-- START Listing --
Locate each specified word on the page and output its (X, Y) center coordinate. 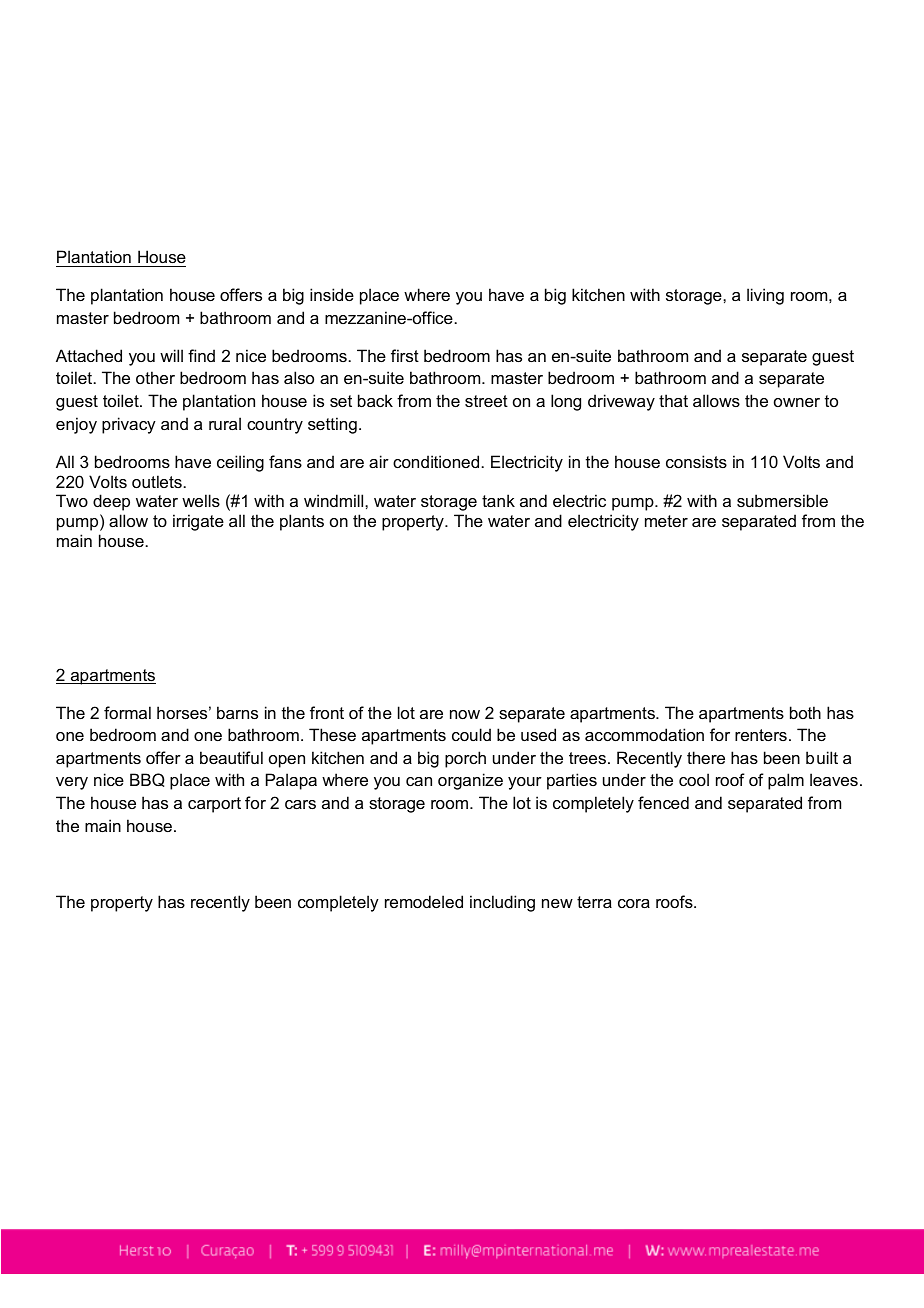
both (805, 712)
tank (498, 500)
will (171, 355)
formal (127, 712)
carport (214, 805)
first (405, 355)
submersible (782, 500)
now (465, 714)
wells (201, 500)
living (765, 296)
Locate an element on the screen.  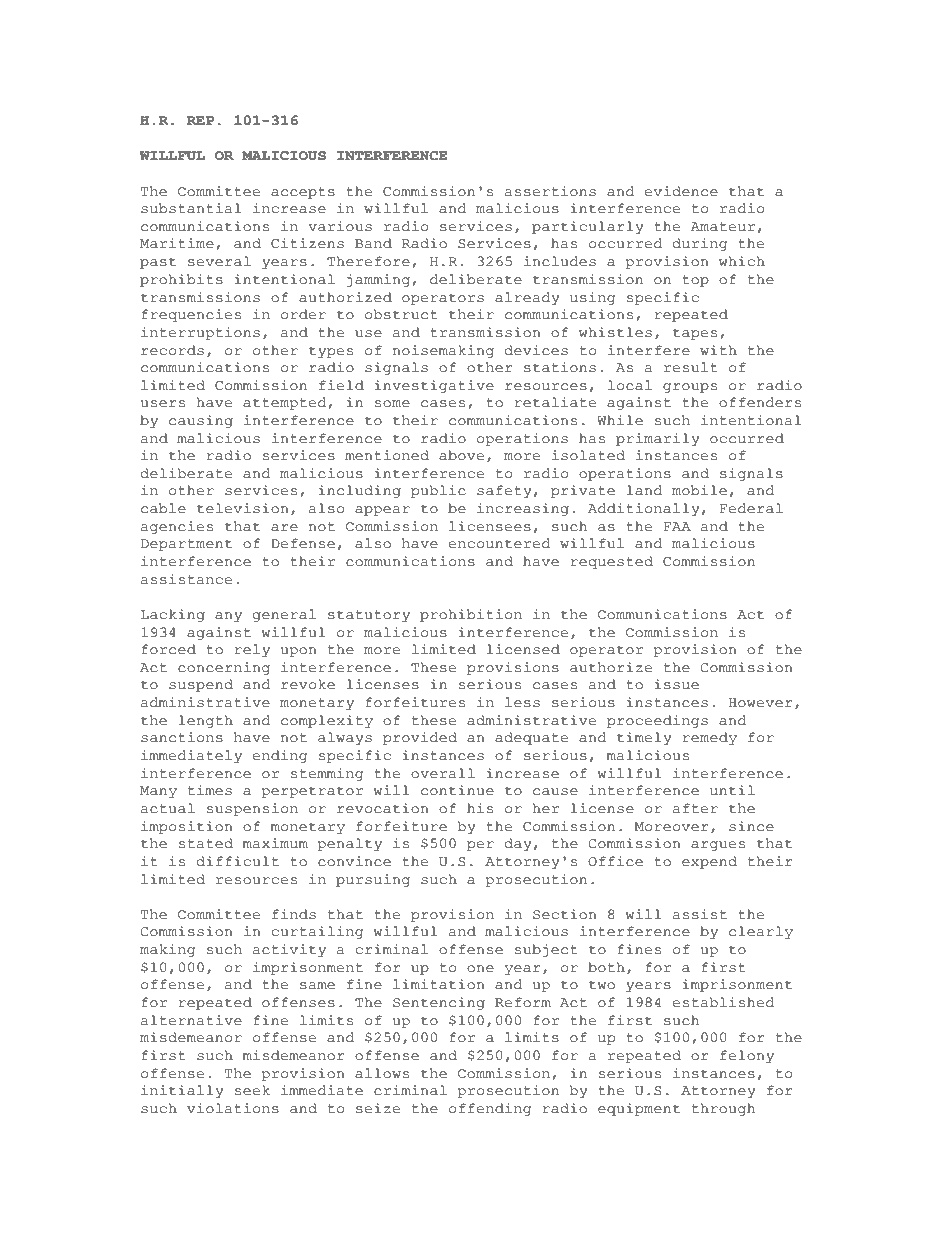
-- END Listing --
Reproduce all of the material above word for word, omitting the pictures.

Locate each specified word on the page and output its (X, Y) center coordinate. 
both (805, 712)
tank (498, 500)
will (171, 355)
formal (127, 712)
carport (214, 805)
first (405, 355)
submersible (782, 500)
now (465, 714)
wells (201, 500)
living (765, 296)
Locate an element on the screen.  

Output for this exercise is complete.